The State Rooms are the show piece of the Presidential Palace sited at the heart of Malta’s World Heritage Capital city of Valletta. The Palace itself was one of the first buildings in the new city of Valletta founded by Grandmaster Jean Parisot de La Vallette in 1566 a few months after the successful outcome of the Great Siege of Malta in 1565. The Palace was enlarged and developed by successive Grandmasters to serve as their official residence. Later, during the British period, it served as the Governor’s Palace and was the seat of Malta’s first constitutional parliament in 1921. The palace today is the seat of the Office of the President of the Republic and the House of Parliament.
It was Grandmaster Fra Pietro del Monte who, back in the late 16th century, first commissioned the building of a Magisterial Palace that was improved upon, enlarged and embellished by his successors to reach its present structure by the mid-eighteenth century. Following the brief interlude of the French in Malta between 1798 and 1800, the Palace became the official residence of the British Colonial Governor of Malta. While it was mostly through the embellishments of the various Grandmasters that the Palace reached its current appearance and dimensions, the British Governors also contributed to the dynamic and at times rather complicated architectural history of this edifice. The damage suffered by the President’s Palace as a result of the Second World War was to no mean extent. Fortunately, the competent repair after the devastating air-raids of February and April 1942 helped to revive the prime national and stately function of the Palace. The Palace subsequently became the seat of Malta’s first Consitutional Parliament set up in 1921, Malta’s first parliament following Independence in 1964 and subsequent legislatures till this very day.
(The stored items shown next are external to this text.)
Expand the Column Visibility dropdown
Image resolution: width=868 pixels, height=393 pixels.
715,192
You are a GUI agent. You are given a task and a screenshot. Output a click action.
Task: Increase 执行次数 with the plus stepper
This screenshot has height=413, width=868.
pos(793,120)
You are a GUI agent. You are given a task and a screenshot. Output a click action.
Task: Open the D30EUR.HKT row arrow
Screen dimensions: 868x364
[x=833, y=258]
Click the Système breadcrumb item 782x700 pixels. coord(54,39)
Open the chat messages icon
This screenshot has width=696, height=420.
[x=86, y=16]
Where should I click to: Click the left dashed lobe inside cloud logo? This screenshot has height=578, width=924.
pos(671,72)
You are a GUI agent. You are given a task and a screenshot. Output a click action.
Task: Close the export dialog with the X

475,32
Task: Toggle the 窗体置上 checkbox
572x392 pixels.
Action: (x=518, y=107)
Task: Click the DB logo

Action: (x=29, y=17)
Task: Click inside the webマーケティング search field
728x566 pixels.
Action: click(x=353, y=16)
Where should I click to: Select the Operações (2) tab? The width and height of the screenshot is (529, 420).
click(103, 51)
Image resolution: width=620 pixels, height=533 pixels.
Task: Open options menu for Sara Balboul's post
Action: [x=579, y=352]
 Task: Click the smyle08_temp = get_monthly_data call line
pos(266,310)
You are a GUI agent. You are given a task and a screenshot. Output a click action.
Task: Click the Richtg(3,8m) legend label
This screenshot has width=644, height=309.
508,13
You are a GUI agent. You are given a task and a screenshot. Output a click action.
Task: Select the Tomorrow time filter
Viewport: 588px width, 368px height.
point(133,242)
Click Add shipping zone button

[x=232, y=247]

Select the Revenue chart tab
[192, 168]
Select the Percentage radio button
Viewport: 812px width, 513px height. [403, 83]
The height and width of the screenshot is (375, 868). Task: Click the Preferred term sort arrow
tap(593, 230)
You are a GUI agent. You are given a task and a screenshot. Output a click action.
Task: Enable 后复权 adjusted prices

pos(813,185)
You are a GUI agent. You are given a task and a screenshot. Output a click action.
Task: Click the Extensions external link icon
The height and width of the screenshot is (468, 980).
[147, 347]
Ever since the times of the Order of St John, the palace was the seat of a collection of works of art and heritage items some of which still grace its walls. Some were purposely produced and form part of the historic fabric of the building. Others were acquired, transferred or presented at different times throughout its chequered history.
The Ambassador's Hall
This hall is utilised by the President of Malta for important state functions such as the swearing-in of new cabinet ministers and government officials. It is also used during State Visits by foreign dignitaries and the presentation of credentials by newly appointed ambassadors to Malta. The hall is known to have been used as a business room during the British colonial administration. Of particular interest are the series of paintings representing 17th and 18th century monarchs and dignitaries.
Of particular interest are the portraits of various Grandmasters of the Order of St John and furniture items that decorate The Palace corridors. The mid-nineteenth century marble flooring includes the coat of arms of distinguished Grandmasters of the Order who ruled Malta alongside national emblems and ensigns of State.
The Throne Room
The Throne Room, originally known as the Supreme Council Hall or Sala del Maggior Consiglio, was originally built during the reign of Grandmaster La Cassiere (1572-1581). It was used by successive Grandmasters to host ambassadors and high ranking dignitaries visiting the island. During the British administration it became known as the Hall of St Michael and St George after the newly-founded chivalric order for Malta and the Ionian Islands. It is currently used for state functions held by the President of Malta.
The cycle of wall paintings decorating the upper part of the hall represent salient episodes of the 1565 Great Siege of Malta and are the work of the Rome-trained painter Matteo Perez d’Aleccio (1547-1616). The coat-of-arms of Grandmaster Jean de la Valette-Parisot (1557-1568) on the wall recess behind the minstrels gallery was painted by Giuseppe Cali, Malta’s most important artist at the turn of the 20th century. In 1818, the British transformed this hall by completely covering the walls with neo-classical architectural features designed by Lieutenant-Colonel George Whitmore. These were removed in the early 20th century. The minstrel’s gallery is thought to have been relocated to this hall from the palace chapel which was probably its original location. Of particular interest is the original coffered ceiling and the late 18th century - style chandeliers.